BEGIN Provided data

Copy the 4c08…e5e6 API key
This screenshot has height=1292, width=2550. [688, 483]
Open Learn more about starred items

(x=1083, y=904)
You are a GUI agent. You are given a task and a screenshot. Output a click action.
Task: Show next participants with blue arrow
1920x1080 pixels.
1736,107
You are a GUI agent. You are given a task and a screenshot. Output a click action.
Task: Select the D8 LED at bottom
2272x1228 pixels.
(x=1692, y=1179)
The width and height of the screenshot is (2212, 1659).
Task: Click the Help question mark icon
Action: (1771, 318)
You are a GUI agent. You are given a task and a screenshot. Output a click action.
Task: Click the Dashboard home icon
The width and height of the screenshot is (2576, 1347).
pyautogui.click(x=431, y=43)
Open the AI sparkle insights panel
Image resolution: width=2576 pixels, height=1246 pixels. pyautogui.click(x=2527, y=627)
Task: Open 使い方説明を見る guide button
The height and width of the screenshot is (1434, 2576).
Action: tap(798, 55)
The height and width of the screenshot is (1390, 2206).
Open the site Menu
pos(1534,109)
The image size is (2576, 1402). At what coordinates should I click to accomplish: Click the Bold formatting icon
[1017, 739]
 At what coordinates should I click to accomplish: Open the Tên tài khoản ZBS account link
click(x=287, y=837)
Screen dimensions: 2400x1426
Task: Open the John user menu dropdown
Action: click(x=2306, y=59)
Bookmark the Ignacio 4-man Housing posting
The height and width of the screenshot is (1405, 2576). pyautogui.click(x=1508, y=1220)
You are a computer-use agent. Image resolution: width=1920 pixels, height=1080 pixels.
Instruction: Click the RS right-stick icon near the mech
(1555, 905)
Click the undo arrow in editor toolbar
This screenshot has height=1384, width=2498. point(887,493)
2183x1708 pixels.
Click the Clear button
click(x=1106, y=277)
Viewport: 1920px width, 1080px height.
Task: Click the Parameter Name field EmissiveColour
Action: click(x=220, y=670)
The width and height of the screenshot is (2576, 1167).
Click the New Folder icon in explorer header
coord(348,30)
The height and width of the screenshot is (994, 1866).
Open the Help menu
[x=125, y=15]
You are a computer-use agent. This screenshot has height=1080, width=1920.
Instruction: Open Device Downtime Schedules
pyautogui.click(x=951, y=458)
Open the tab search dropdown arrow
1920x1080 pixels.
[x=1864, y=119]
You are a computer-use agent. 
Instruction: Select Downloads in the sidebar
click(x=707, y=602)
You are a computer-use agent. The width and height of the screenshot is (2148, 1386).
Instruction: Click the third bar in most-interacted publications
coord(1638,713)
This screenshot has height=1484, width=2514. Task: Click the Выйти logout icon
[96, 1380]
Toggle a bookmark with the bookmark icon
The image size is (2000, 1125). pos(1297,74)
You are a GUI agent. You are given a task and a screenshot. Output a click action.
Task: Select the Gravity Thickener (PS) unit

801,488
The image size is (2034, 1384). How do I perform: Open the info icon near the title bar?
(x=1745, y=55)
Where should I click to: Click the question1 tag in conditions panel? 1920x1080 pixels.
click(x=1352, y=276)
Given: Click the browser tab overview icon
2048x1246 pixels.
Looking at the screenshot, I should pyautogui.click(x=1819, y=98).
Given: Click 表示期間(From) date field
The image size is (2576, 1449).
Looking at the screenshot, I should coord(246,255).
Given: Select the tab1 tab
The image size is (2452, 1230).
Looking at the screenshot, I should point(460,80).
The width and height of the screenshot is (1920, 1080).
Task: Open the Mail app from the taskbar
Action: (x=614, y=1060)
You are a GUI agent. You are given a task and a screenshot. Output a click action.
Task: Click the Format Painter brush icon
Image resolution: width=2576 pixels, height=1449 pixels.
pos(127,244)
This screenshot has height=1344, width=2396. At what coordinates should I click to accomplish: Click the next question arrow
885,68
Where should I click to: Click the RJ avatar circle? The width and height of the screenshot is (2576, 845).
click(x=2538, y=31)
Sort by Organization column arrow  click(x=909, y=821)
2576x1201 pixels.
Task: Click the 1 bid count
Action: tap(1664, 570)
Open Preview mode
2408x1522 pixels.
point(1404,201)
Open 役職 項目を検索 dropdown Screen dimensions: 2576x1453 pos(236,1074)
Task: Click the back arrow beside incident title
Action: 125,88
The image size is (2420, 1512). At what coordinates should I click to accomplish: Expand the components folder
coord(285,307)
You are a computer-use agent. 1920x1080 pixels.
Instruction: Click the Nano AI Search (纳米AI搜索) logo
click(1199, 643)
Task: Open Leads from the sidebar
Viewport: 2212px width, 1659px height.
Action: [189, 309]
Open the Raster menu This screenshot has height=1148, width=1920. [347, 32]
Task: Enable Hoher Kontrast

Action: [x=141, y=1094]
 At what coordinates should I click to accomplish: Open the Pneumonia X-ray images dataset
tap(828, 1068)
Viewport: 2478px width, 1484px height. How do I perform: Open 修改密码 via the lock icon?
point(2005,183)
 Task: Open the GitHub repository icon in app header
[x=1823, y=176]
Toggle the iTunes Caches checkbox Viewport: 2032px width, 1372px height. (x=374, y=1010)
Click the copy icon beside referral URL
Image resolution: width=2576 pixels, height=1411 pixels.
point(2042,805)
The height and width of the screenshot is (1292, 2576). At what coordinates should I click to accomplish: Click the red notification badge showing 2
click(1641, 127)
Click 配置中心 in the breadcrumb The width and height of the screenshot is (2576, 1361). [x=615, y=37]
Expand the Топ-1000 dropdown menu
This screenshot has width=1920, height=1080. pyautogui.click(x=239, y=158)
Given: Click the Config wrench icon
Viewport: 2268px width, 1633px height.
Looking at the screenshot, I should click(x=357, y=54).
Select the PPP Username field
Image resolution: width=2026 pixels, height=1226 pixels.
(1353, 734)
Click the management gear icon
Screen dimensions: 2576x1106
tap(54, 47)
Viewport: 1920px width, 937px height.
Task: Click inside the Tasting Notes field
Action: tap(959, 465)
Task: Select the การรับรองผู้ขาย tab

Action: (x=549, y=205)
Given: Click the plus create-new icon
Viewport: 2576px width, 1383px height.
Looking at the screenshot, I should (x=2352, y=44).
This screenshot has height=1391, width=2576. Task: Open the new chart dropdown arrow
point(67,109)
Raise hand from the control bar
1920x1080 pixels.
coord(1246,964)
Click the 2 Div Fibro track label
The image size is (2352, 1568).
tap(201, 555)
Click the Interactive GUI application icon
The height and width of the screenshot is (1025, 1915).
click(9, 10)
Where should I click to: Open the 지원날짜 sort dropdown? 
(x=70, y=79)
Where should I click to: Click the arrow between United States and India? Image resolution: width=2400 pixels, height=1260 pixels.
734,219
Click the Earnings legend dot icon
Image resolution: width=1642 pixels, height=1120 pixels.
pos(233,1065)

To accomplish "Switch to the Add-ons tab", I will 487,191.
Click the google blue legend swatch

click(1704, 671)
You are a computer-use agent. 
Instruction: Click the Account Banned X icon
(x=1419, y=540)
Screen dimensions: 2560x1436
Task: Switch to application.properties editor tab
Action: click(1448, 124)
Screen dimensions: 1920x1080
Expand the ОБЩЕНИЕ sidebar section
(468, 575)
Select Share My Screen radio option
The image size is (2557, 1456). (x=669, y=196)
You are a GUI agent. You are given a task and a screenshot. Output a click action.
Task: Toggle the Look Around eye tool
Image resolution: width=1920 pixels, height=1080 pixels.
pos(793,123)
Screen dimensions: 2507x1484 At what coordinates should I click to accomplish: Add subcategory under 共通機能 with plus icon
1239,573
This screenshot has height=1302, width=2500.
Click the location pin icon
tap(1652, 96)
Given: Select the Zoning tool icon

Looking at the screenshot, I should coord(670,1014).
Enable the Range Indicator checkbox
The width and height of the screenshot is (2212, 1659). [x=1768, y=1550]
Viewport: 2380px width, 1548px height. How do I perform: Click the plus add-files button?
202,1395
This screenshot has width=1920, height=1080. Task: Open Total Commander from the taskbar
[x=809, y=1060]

END Provided data

What you need to do: Pull out all lines from the entries above that include the word "computer".

Answer:
You are a computer-use agent. Image resolution: width=1920 pixels, height=1080 pixels.
You are a computer-use agent. This screenshot has height=1080, width=1920.
You are a computer-use agent. 
You are a computer-use agent. The width and height of the screenshot is (2148, 1386).
You are a computer-use agent. 1920x1080 pixels.
You are a computer-use agent. 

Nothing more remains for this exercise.